§ Extracted data:
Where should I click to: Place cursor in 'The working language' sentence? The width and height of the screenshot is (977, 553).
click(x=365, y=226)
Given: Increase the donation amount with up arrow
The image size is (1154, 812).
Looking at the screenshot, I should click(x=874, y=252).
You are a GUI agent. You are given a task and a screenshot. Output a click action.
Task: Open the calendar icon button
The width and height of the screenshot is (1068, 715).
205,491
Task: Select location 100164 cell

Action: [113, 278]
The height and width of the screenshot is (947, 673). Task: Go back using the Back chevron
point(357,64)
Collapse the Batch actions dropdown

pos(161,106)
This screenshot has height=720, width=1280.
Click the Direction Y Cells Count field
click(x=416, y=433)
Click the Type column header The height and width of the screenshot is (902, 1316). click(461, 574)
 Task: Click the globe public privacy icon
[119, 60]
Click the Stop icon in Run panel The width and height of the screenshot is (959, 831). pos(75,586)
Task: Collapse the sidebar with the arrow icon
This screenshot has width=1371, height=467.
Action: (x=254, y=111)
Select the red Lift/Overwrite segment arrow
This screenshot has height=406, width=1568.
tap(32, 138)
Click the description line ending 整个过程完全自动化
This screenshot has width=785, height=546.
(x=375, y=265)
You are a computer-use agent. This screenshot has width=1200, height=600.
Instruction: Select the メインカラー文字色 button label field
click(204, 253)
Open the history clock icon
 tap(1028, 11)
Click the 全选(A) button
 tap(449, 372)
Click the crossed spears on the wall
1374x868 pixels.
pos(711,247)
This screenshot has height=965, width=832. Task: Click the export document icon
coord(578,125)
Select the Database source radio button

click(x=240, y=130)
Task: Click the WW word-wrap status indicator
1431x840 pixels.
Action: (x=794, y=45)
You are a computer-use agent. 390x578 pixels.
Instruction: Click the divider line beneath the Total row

§ Your objective: In the material above, find every line that has the string "computer" and pull those lines out.

§ Response:
You are a computer-use agent. This screenshot has width=1200, height=600.
You are a computer-use agent. 390x578 pixels.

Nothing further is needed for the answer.